One of the more inspiring stories in Harford County’s modern era is the history of the organization known today as the The Arc Northern Chesapeake Region.
The group, marking its 65th anniversary, started when Harford County Public Schools were still racially segregated and people with disabilities were not always treated with the dignity and humanity they deserved.
That’s what The Arc is all about – helping people with disabilities be successful members of society. The Arc NCR is a local chapter of The Arc Maryland and The Arc of the United States.
Arc comes from the group’s mission to provide support over “the arc of a lifetime.”
In its past, The Arc was The ARC as in the Association of Retarded Citizens, which is telling in its own way, before morphing into the more non-judgmental Arc, the word, not an acronym.
In 1953, according to a story on the front of Wednesday’s pp&t section, the organization started when members of 10 families met in a basement looking for ways to get meaningful education and life experiences for their children with developmental disabilities.
Back then, people with what the nonprofit group now calls “differing abilities,” were commonly referred to by what was then acceptable, but now obviously was the insensitive “retarded.”
Those were far from enlightened times. Harford County Public Schools would be segregated for another decade. African-Americans, as a matter of course, were referred to in the pages of this newspaper by demeaning and derogatory terms.
Simply put, people who were different were neither always welcomed with dignity, nor treated with respect.

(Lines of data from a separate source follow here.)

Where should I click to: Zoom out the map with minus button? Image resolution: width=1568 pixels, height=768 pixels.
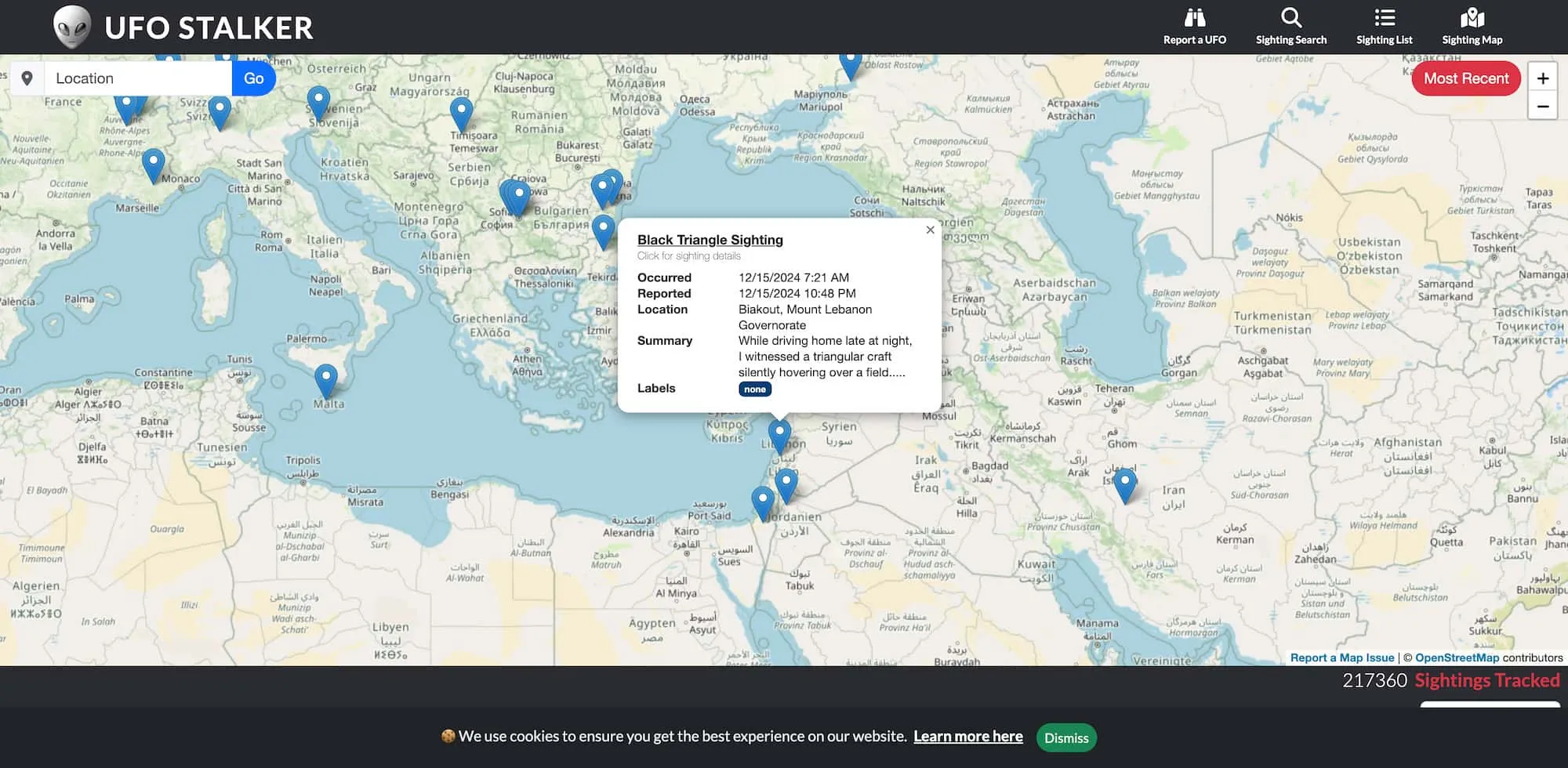point(1542,107)
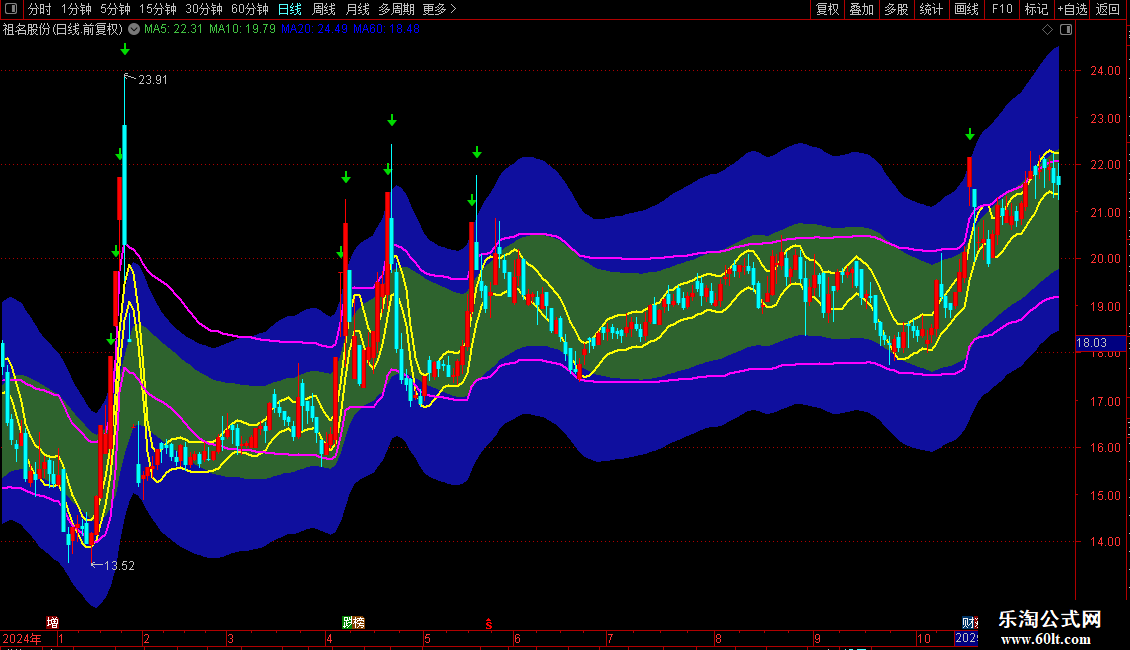Toggle the right panel icon near price axis
The image size is (1130, 650).
[1066, 30]
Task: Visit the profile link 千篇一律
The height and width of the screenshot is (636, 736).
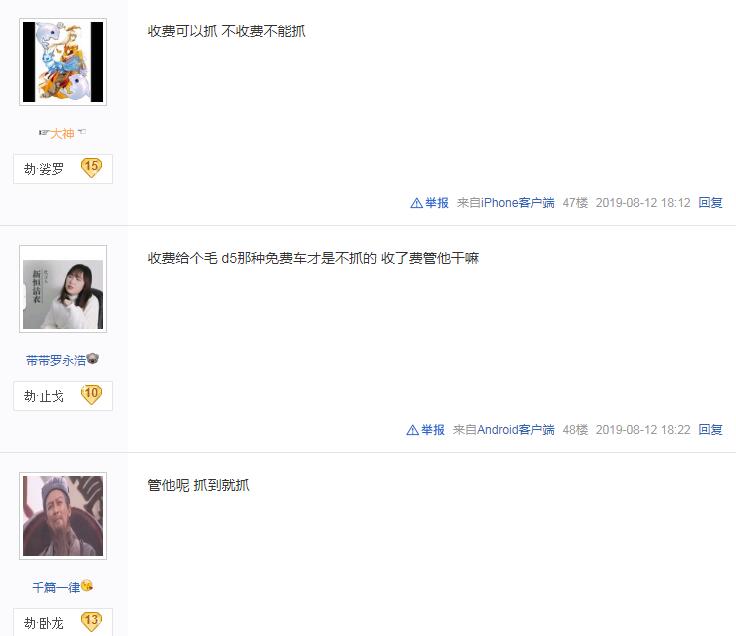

Out of those more Neanderthal days, grew an organization that created a welcoming and supportive place for those young people whose abilities were not fully developed.
It’s amazing what grew out of the passion of those 10 families and how many lives they greatly impacted in positive ways since those early days.
“We are all unique human beings with strengths and weaknesses,” Shawn Kros, CEO of The Arc NCR, said on the occasion of the group’s 65th anniversary. “It is our hope that within another 65 years, as a society, we can leave off labels altogether. We are all simply people.”
Continuing to move forward services and create more opportunities for what has been an under-served group of people is the most fitting legacy for the effort started years ago by those 10 families and carried through by countless volunteers through the ensuing decades.